| Excerpted text |
# I know this topic has been beaten to death but are Lamars all that bad?



## Guest (Dec 1, 2009)

Last season I purchased a Lamar intrigue 157 because I saw a newspaper ad for it and it looked like a good deal. With bindings, boots, and pants (All Lamar) I paid just under $300. I never got a chance to ride it and hope to spend some time on it this year. After reading about Lamar on here I am wondering if its even worth paying for a lift ticket if the boards are so bad. I used to snowboard lots in high school but havent been in about 7 years so my skill level is between beginner and intermediate and I dont want to ride something I wont be able to progress on. Any advice? Should I sell the board and wait for next season. I dont have the money to buy a Lib Tech or Gnu this season so...


----------



## Leo (Nov 24, 2009)

I'm going to say this while biting my lips. Get out and ride it. I would never, ever recommend a Lamar board, but if it means the difference between a session or not, go for it bro. Besides, you already bought it. Even if you manage to sell it, you won't have much to work with. It is not worth losing a season of riding over. Go out and have fun on it. It will be fine for learning. The board doesn't determine your progression, you do. The worst thing that will happen is that you will outgrow it in one day lol. That doesn't mean you can't still shred.

For future reference, avoid Lamar. Waste of money.


----------



## sumo28 (Nov 4, 2009)

You'll be fine. It's not the sexiest brand and doesn't have that much hype but if it's a good size for you it'll be a good setup to get back into things. I always think it's such a waste when people go buy a brand new $400+ board when they are just starting out. My beginner friends always find themselves stuck with stiff freeride setups because while reading about snowboards they see "stable", "responsive", etc. but they don't realize that those boards are not necessary for 100% of the riding they do as beginners (especially out here in the east) and probably make it harder for them to learn.


----------



## Flick Montana (Jul 9, 2007)

It's a price point board. If you absolutely cannot spend more than a couple hundred dollars, you can ride a Lamar and be just fine. But it's not what I consider an investment. My Rome Anthem board has lasted 4 years now and I only paid $250 for it to start with. I have serious doubts that a Lamar will last that long.

While I don't believe in the go big or go home thing, I do think that it is wiser to spend a little bit more up front and get a board that will last longer, grow with you and be more fun. But if you are on a tight budget and you only board a few times a year, there is absolutely nothing wrong with going for a price point board.

The only caveat I can think of is that you can usually find a last season or slightly used big name board for as much as a new price point board.


----------



## Leo (Nov 24, 2009)

| Data listing |
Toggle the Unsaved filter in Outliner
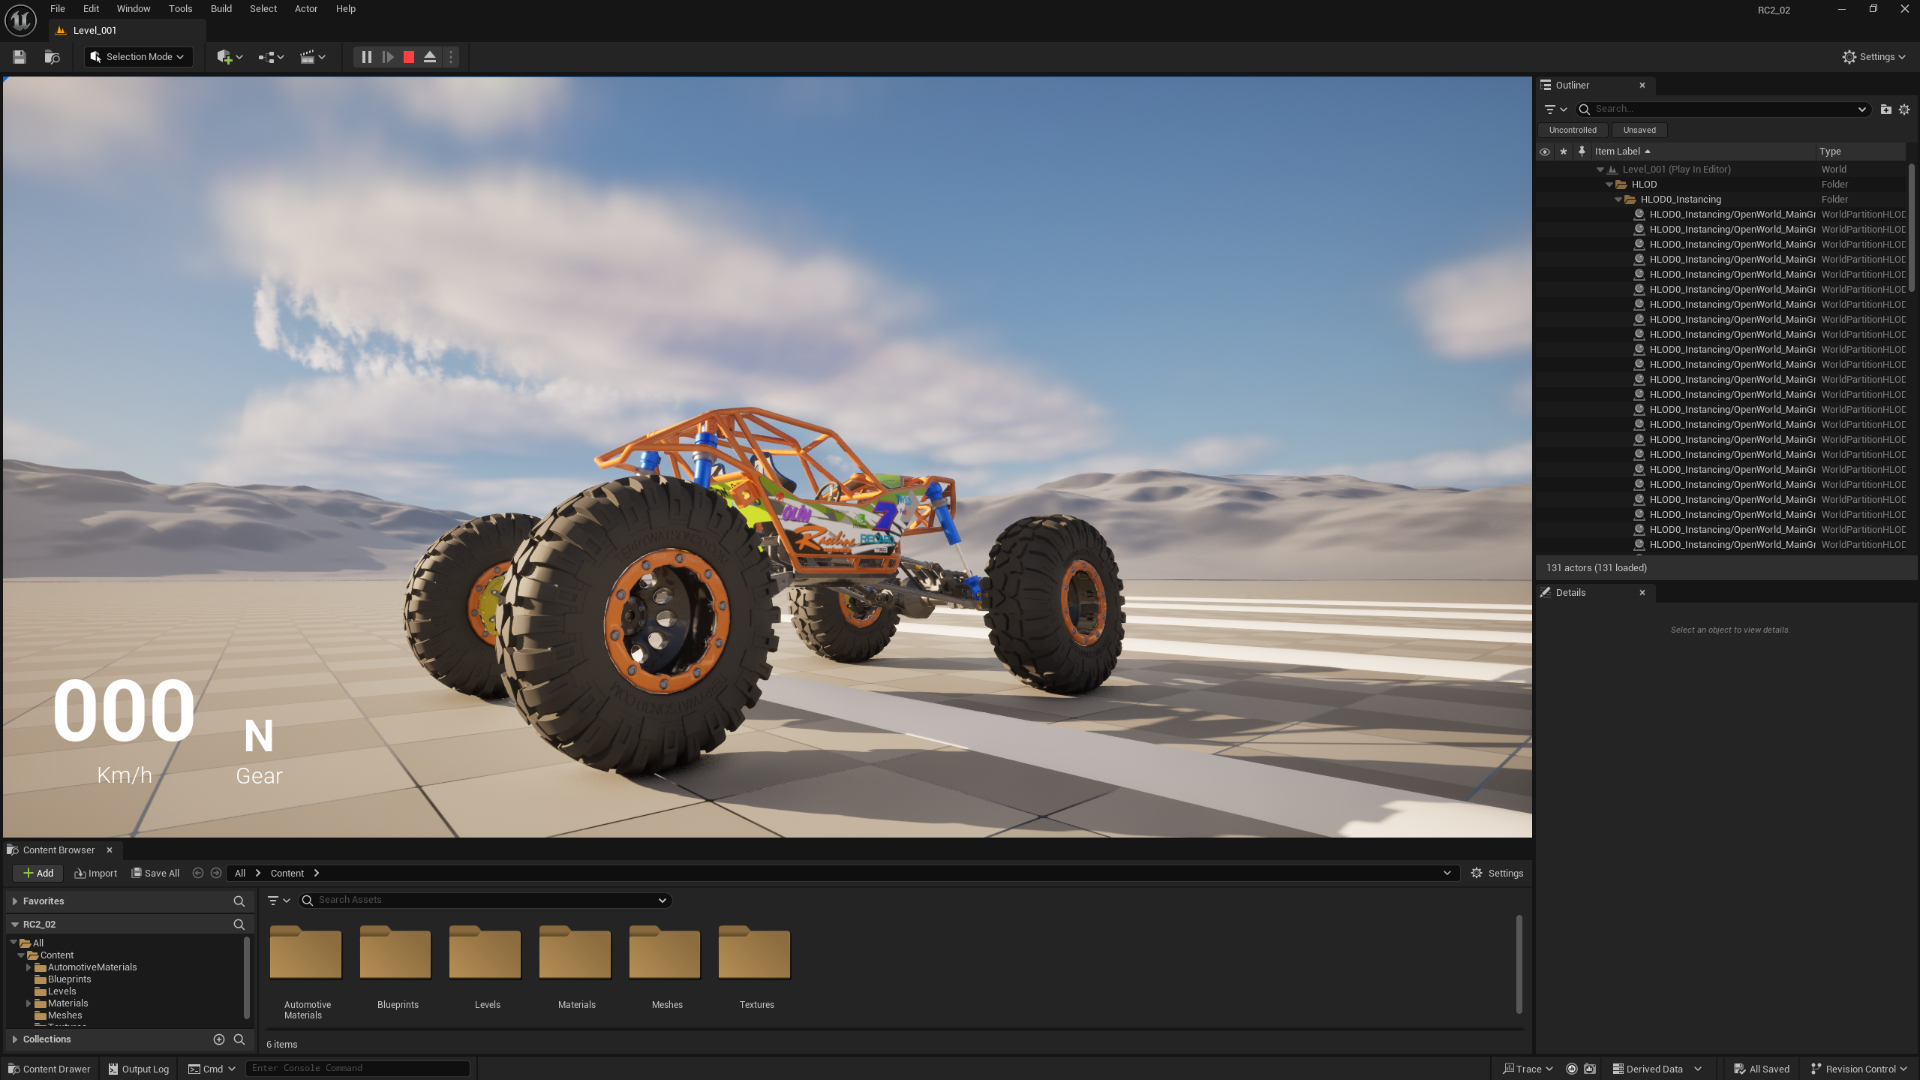The image size is (1920, 1080). 1639,130
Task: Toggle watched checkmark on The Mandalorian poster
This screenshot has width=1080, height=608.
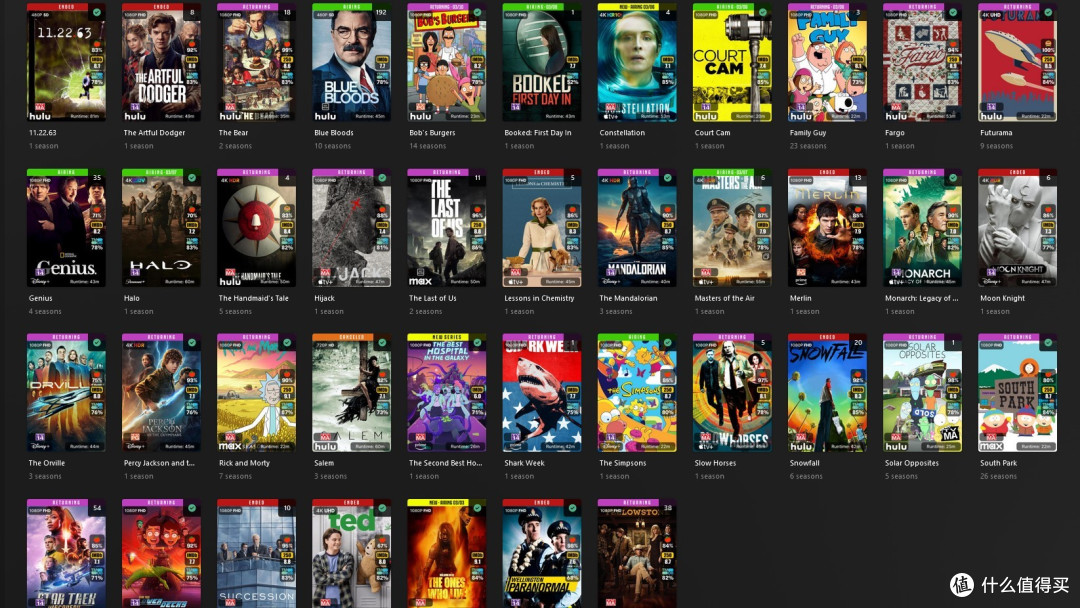Action: [667, 178]
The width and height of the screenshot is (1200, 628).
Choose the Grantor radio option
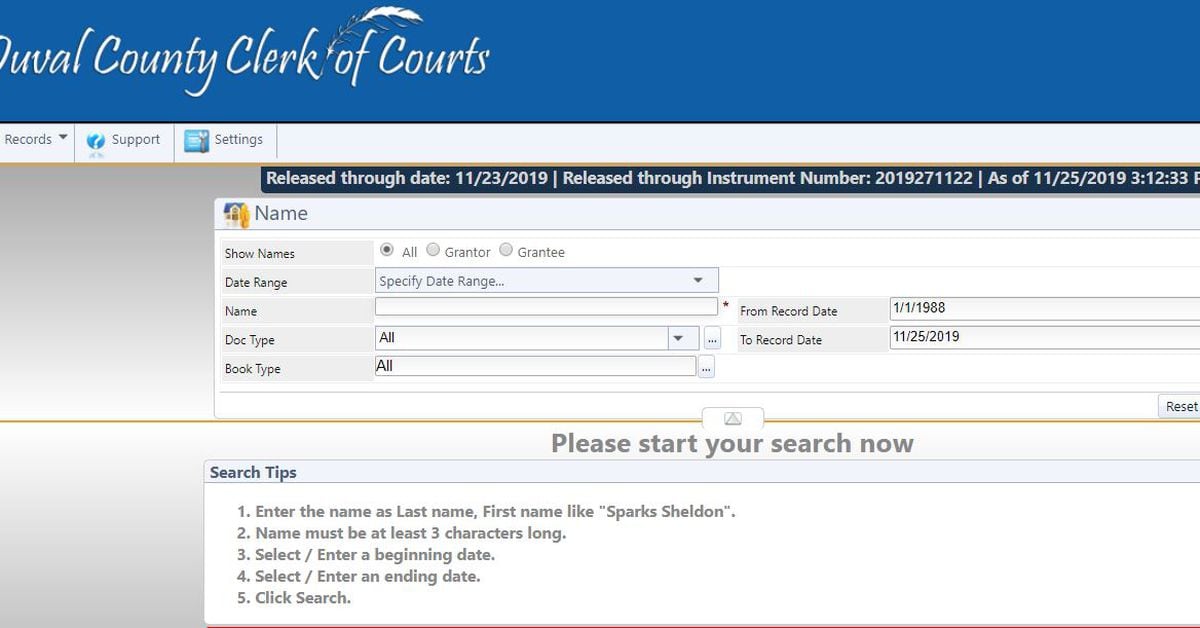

| Requirements |
1: In the forum thread about Lamar snowboards, why does Leo tell the poster to go ride the board instead of selling it? Answer in one to three sentences.
2: Write what comes next in the forum thread about Lamar snowboards, starting right after its last line.

| Written responses |
1: The poster has already bought the board, and even if it sold, the money wouldn't buy much, so it isn't worth losing a season of riding over. Leo adds that it will be fine for learning, because the rider, not the board, determines progression.

2:
Flick Montana said:


> The only caveat I can think of is that you can usually find a last season or slightly used big name board for as much as a new price point board.


That's how mommy did it and that's how I did it. I picked up a Ride Control for my first board that was the year's before model for like $130. I did outgrow it that same season though lol.

I kind of have to disagree with telling beginners not to purchase $400 (talking retail price) boards. Yea, they might be stiffer or what not, but they can learn it. It's a bad idea if you are the type that gives up easily. As much as I loved learning on the Ride Control, I regretted spending money on a lower board. Bought my 07 Shaun White the next year and been loving it since. Found it dirt cheap in 06.

If you can find a previous year $200 intermediate - advanced board that originally cost $400, go for it. No point in wasting $100 on an entry level board in this situation.


----------



## john doe (Nov 6, 2009)

Ride your ass off and enjoy the board. What you have is almost certainly better then the best stuff 15 years ago. Make some friends on the slopes and try as many boards and you can. Then you can know what you want for next season.


----------



## Guest (Dec 1, 2009)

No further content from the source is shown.